Another emphasis which is more and more important as we go ahead into the rehabilitation of the more severely disabled and dependent group, is the emphasis on taking people off public assistance. We have had a consistent record in this. We have tried in every way we know to dramatize the importance of vocational rehabilitation in reducing dependency. We expect that in 1967 this will continue and our estimate is that we will have somewhere in the neighborhood of 37,000 rehabilitants who are receiving public assistance or are supported from some other tax supported institution at the time they are accepted for rehabilitation.
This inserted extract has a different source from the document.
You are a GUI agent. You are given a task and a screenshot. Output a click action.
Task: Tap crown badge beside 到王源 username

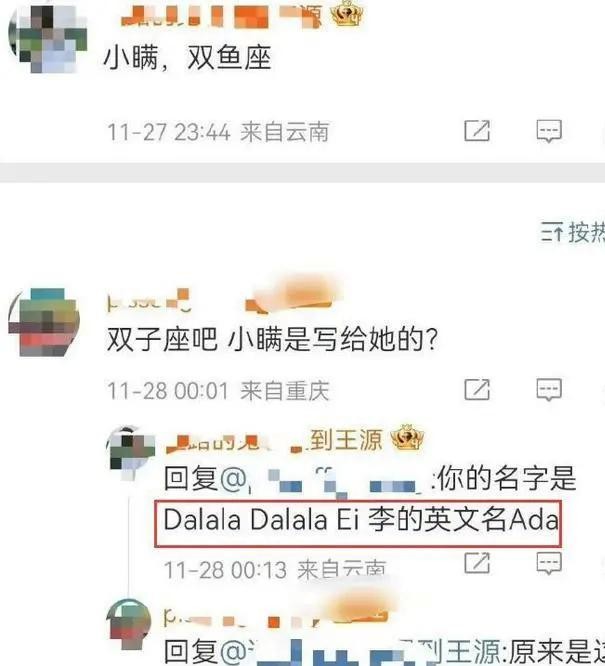click(x=407, y=437)
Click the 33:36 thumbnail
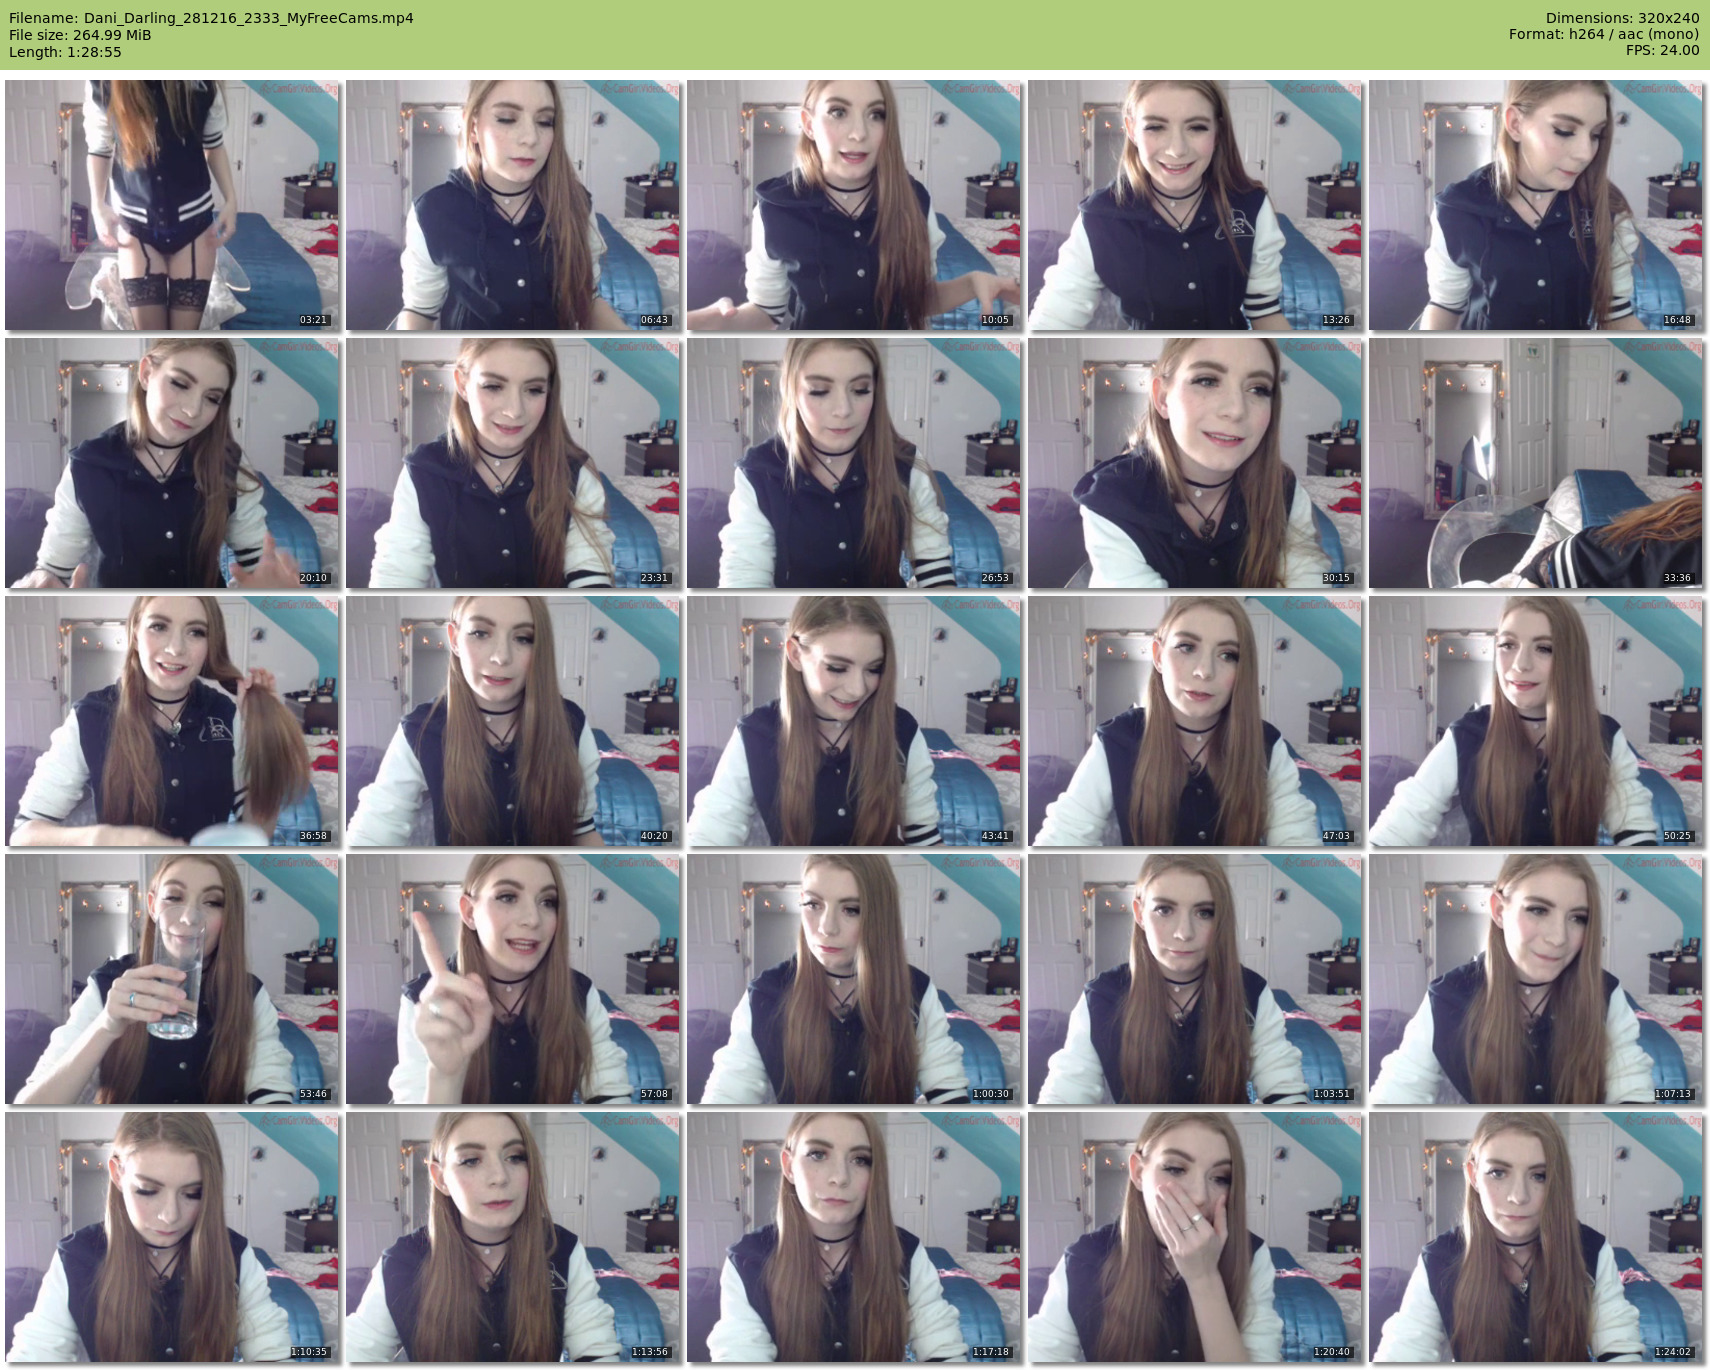This screenshot has height=1370, width=1710. point(1536,463)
This is an important economic gain. This morning you recall in the paper it was said we have the lowest unemployment figure in our history. Many now say that faster economic growth and getting the benefits of our fast-moving economy, and the accelerating defense spending is often impeded by the lack of available skilled people. We think the record of the vocational rehabilitation program in providing trained manpower is one of the important contributions it makes to the economy.

VARIETY OF OCCUPATIONS

The rehabilitants are in a wide variety of occupations, ranging all the way from professionals to unskilled. Based on last year's experience, the 1967 rehabilitants are likely to have 9,000 teachers, engineers, and professional people, 23,000 skilled workers, and 32,000 clerical and sales persons. This is a real contribution in places where it really counts.

MATCHING GRANTS BY PRIVATE NONPROFIT ORGANIZATIONS

The $236 million included in the request for section 2 provides $5 million for matching funds contributed by private nonprofit organizations to establish rehabilitation facilities and workshops. This is the same amount that is in the 1966 appropriation. We have not had too much experience yet in charting the need for this, whether the limitation is right or not, but we are encouraged by the kind of projects this is bringing forth.

PROVISIONS FOR FINANCING IN SOCIAL SECURITY ACT AMENDMENTS

You will also notice that the amendments to the Social Security Act authorize expenditure from the trust fund for the cost of rehabilitating disabled beneficiaries. Last year we had about 4,000 in this group. Next year we hope that with the additional resources, and with the priority that can be given by the States to this group, we will have possibly 7,500 or more. The amendments to the Social Security Act limit the program to 1 percent of the previous year's payments to disabled beneficiaries. So probably in 1967 there will be about $15 million available for this program. In any other year this would have been a major change, both in social security and in vocational rehabilitation, but getting medicare and all the other activities that the social security program got in the last Congress, and our comprehensive amendments, make this just one of many. But it is significant and cannot be overestimated, because it deals with a group that are hard to work with, and our experience has demonstrated they need special priority consideration.

CATASTROPHIC DISABILITIES

Section 3, the former extension and improvement program, is changed in its emphasis. The emphasis is being placed now on serving catastrophic disabilities and trying to concentrate on innovation in this area. We are asking for $3 million, the same as we had for section 3 last year, and it will be distributed to the States on the same basis as under the old act. The matching is changed. It is now 90 percent for the first 3 years of a project and 75 percent for the next 2 years to give an inducement to the States to go into these new fields. We hope this will add significantly to the number of people served.

EXPANSION GRANT AND STATEWIDE PLANNING PROGRAMS

The new legislation particularly authorized a number of new programs which are very interesting and fascinating, in their implications for the future. The reenactment of a very popular provision under the original Public Law 565 which expired after 2 years, section 4(a) (2), is an expansion grant program. It is contemplated under this authority that expansions to programs, State and local, can be carried out for the express purpose of serving more people and getting more disabled rehabilitated.